No. This is story about coming to Jesus with faith. About how to be a faithful friend. A few such folks cared so much about their companion that they would not abandon him in his sins. They were willing to break through a ceiling to get him help.
It is also a story about how being unforgiven can paralyze us. Sometimes we cannot help ourselves. Even though our society is all about self-help. Sometimes, when we are too deeply broken and paralyzed we need intervention especially when it comes to guilt and forgiveness.
It is a beautiful story. “Son, your sins are forgiven”. The paralyzed man got up and walked away. He only needed one thing, and that was to be told that he was worthy of forgiveness. Those man’s friends intervened. Jesus intervened. The man’s sins did not disqualify him from God’s love. He was still God’s cherished child.
But. Along the lines of no good deed goes unpunished, the very thing that Jesus does out of grace brings him immediate pushback – disgrace. Because some people, it seems, are offended by mercy.
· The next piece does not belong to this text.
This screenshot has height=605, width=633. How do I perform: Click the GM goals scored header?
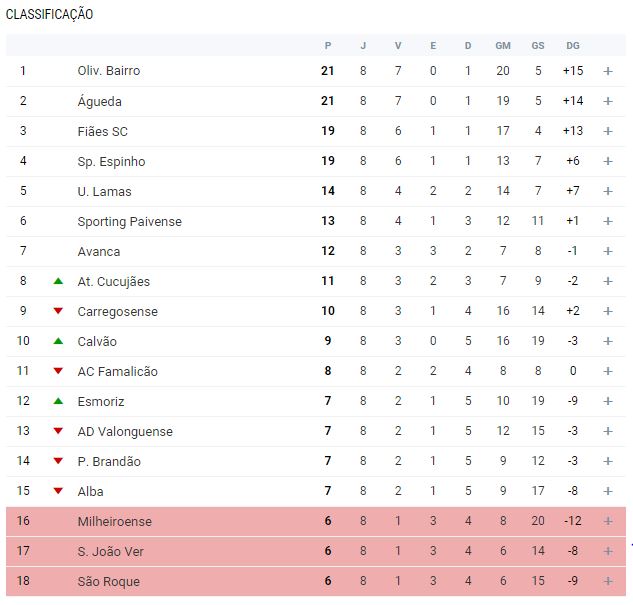[x=503, y=45]
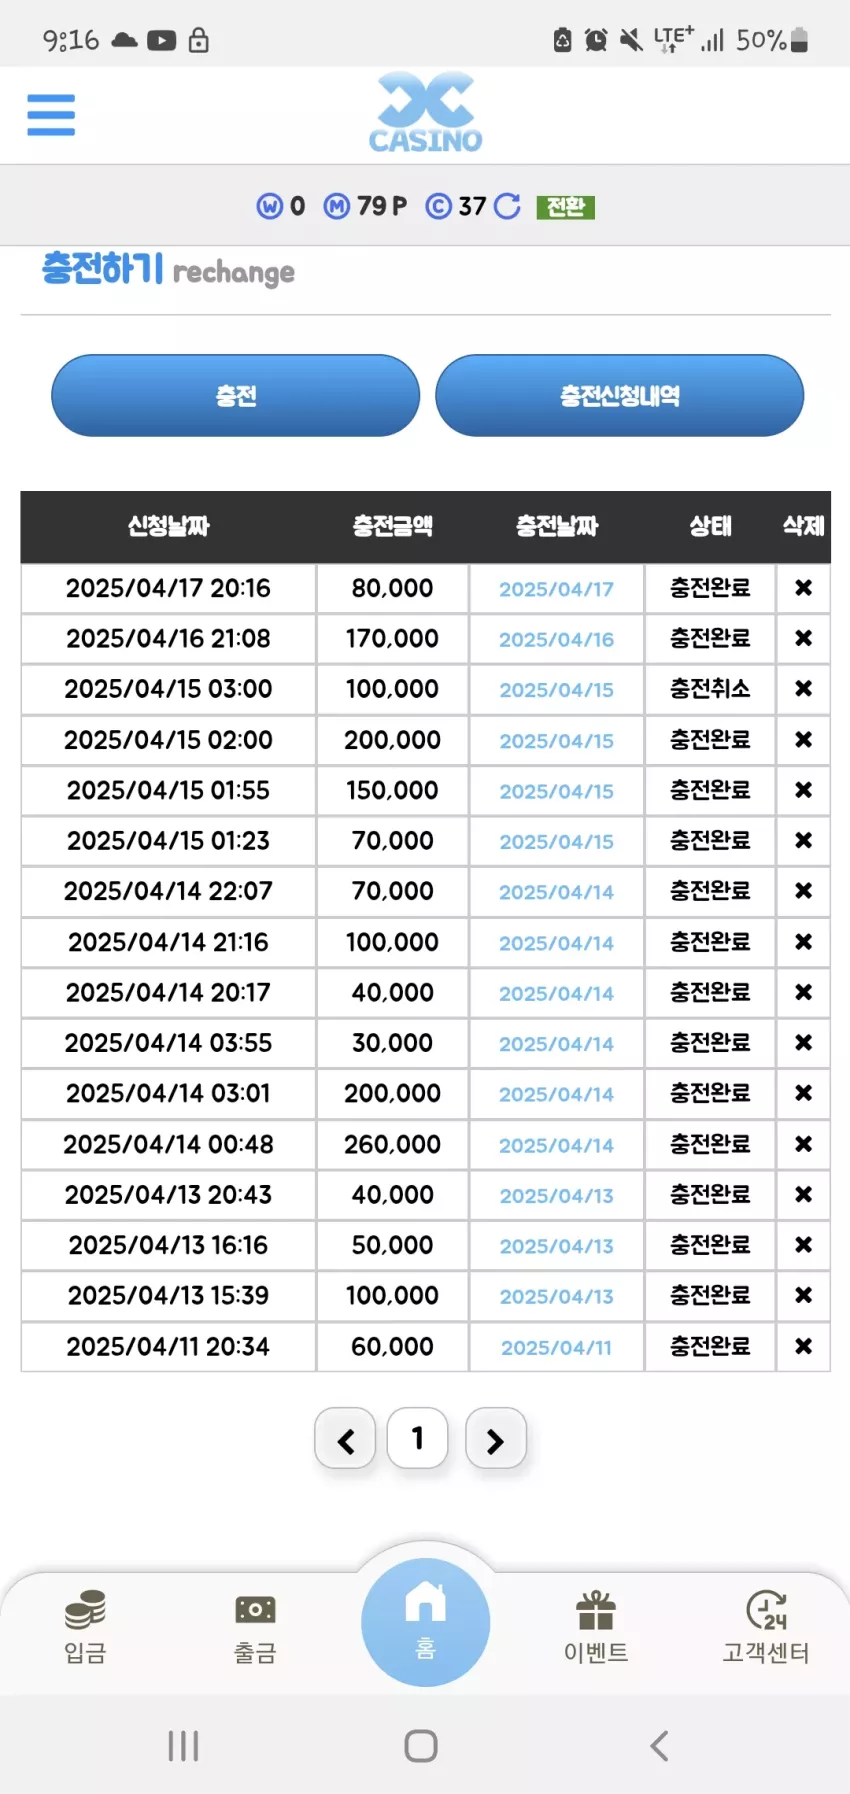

Among the most easily offended, are religious people. Oh yes. The offense continued as Jesus went on to call Levi, a tax collector to follow him. Jesus accepted an invitation to dinner at Levi’s house. Every guest there was a sinner simply because they ate with Levi. Oh, the disgrace! He eats with sinners and tax collectors!
Self-righteousness always does love public disgrace, with a vengeance. Just check out our own social media! And there was so much opportunity for people to disapprove of Jesus. Daring to speak God’s forgiveness! Failing to eat or fast correctly!
But it never stopped Jesus. He just said, people who are sick need me and I have come to call them. It comes down to this in Mark 2. Following Jesus means you know you’re a sinner. And you know you’re forgiven too. So, are you coming or not? Pick up your mat, it’s time to get going.
Questions to Ponder
What paralyzes you, and can friendship help you in those times?
Does Jesus still offend religious people?
Do any teaching of Jesus oppose what you believe?
Are you ever offended by Jesus?
Do belief and faith conflict with one another in Mark 2?
Is there anyone you would not associate with because of your faith?